__ЧТО СДЕЛАТЬ__.
1. Выпишите из отрывка об издательстве фрагмент, который открывается словами «На обед ходили» и завершается словами «здесь кислород перекроют.».
2. Ответьте по отрывку об издательстве на вопросы:
(а) Сколько человек издательство приняло за последние два месяца?
(б) Какое процентное соотношение требует держать Свиридов?
(в) Что Блинов обещает сделать за время отпуска Ивана?

__ТЕКСТ ДЛЯ ЧТЕНИЯ__.
Однако процесс «оккупации» издательства людьми одной малой народности продолжался. Надо было его приостановить.
На обед ходили троицей. Сорокин всё больше сатанел, проявлял горячность, нетерпение. Говорил не стесняясь, резал по-рабочему. В очередной раз, когда мы пошли на обед, заговорил:
– Вы, Андрей Дмитриевич, большой либерал, сдаёте этому чёрту, Прокушеву, одну позицию за другой. Скоро и «Современник» станет типично московским издательством. Российским писателям и здесь кислород перекроют.
Блинов молчал. Лицо его становилось розовым. Я поддержал Сорокина:
– Да, Андрей Дмитриевич, мы за последние два месяца приняли двадцать человек. Трёх «проглядели» – оказались леваками, тянут в план одних евреев. Процентное соотношение резко сползает в сторону москвичей, – боюсь, как бы в следующем году их не оказалось в плане половина. Но ведь Свиридов строго требует держать процент двадцать на восемьдесят. Издательство создано для российских писателей, а не для москвичей. К тому же, вы знаете, что такое проза большинства столичных писателей. Её в достатке выпускает «Советский писатель», а где книги, которые бы хотелось почитать?.. Они умирают раньше, чем появляются в свет.
Блинов это всё лучше нас знал и понимал также правоту насчёт прокушевских кадров. Не поставь мы перед ними прочной преграды, уйдёт издательство, тихо, незаметно сползёт в московское литературное болото, где власть всё больше захватывают писатели с русскими фамилиями, пишущие на русском языке, но рождённые евреями или полуевреями.
Брежневское правление открыло перед ними все шлюзы, и они буквально стали затоплять книжный рынок, – штурмом брали каждую газету, журнал и особенно издательства. Книга для них – это власть над умами, власть реальная и надолго. Издательство – главная мастерская, где они лепят своих божков и кумиров, лидеров и духовных вождей, – здесь создаются для наших детей иконы, проектируется мир по их разумению: один мир и одна жизнь для гоев, другая жизнь – для них, избранных.
Блинов опытнее нас, он больше знал и видел и как писатель, исследовавший современную жизнь, мог бы и нас многому научить. Видимо, считал себя виноватым. Обращаясь ко мне, сказал:
– Ты, Иван, иди в отпуск, а я обещаю за время твоего отсутствия никого не брать на работу. Вот сегодня познакомитесь с двумя моими земляками. Хотелось бы их назначить редакторами. Если не будете возражать, завтра же и назначим. Ну, а когда придёшь из отпуска, я поеду. И уж тогда, после отдыха, спланируем нашу работу. Одним словом, больше не будем пятиться. Ни шагу назад!

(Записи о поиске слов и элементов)
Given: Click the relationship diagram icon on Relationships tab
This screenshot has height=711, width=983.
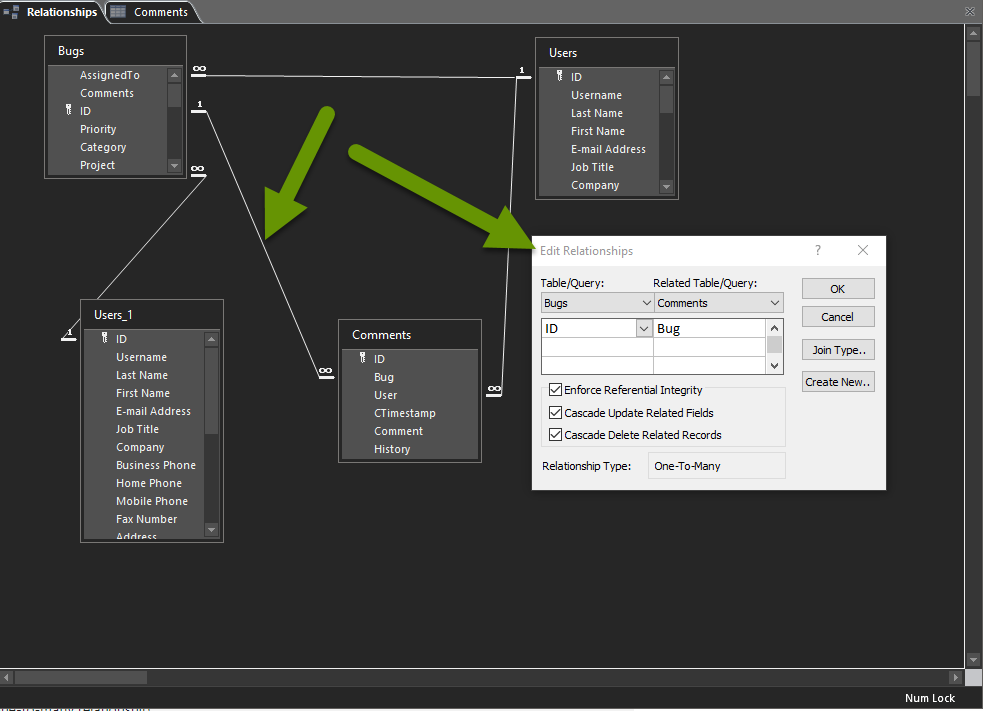Looking at the screenshot, I should pos(12,12).
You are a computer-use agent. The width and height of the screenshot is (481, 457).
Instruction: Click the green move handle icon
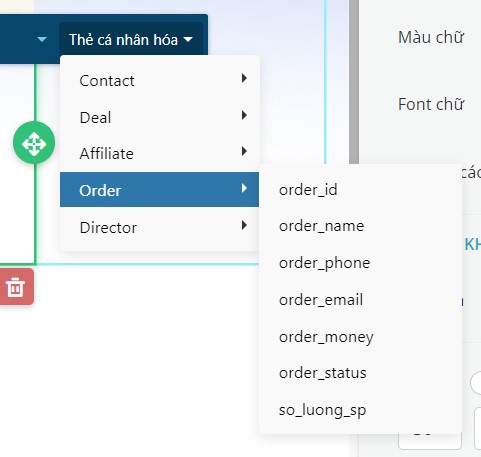coord(34,143)
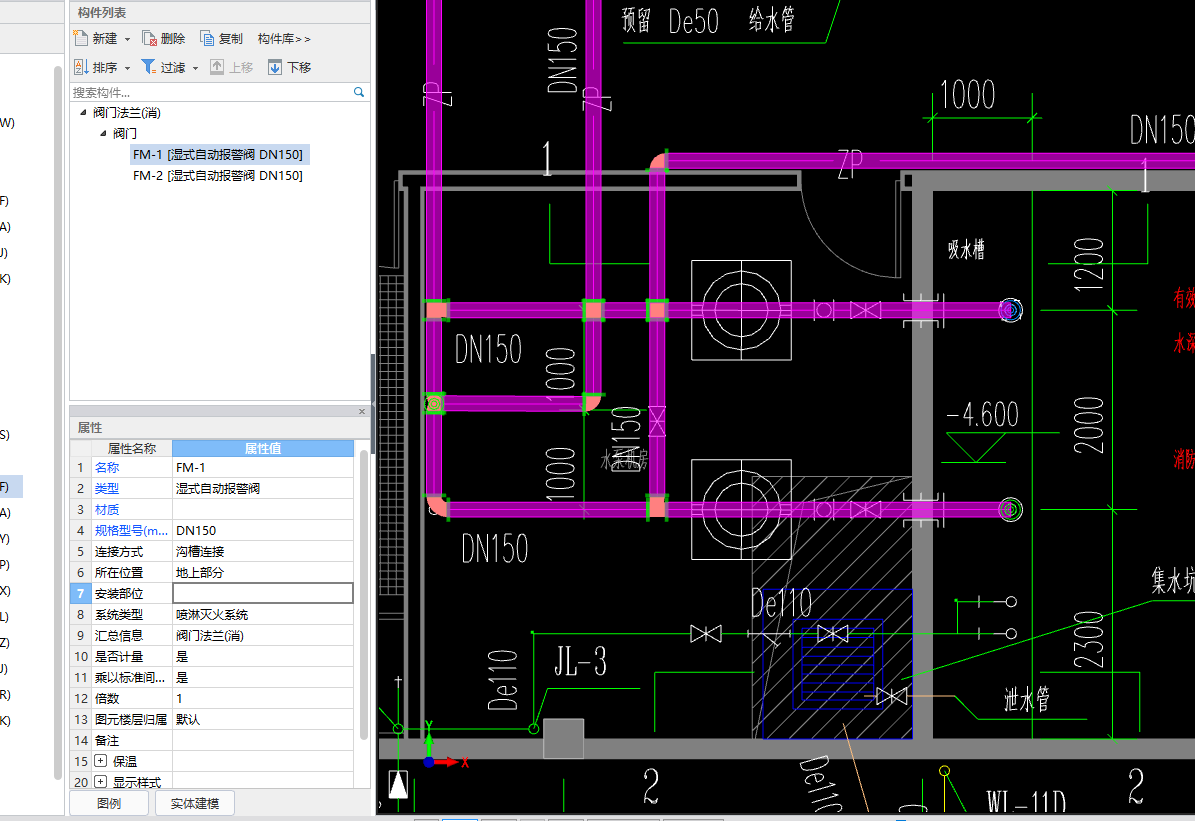Viewport: 1195px width, 821px height.
Task: Close the 属性 properties panel
Action: 362,412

__ОТВЕТЫ К ЗАДАНИЯМ__.
1.
На обед ходили троицей. Сорокин всё больше сатанел, проявлял горячность, нетерпение. Говорил не стесняясь, резал по-рабочему. В очередной раз, когда мы пошли на обед, заговорил:
– Вы, Андрей Дмитриевич, большой либерал, сдаёте этому чёрту, Прокушеву, одну позицию за другой. Скоро и «Современник» станет типично московским издательством. Российским писателям и здесь кислород перекроют.

2.
(а) Двадцать человек.
(б) Двадцать на восемьдесят.
(в) Никого не брать на работу.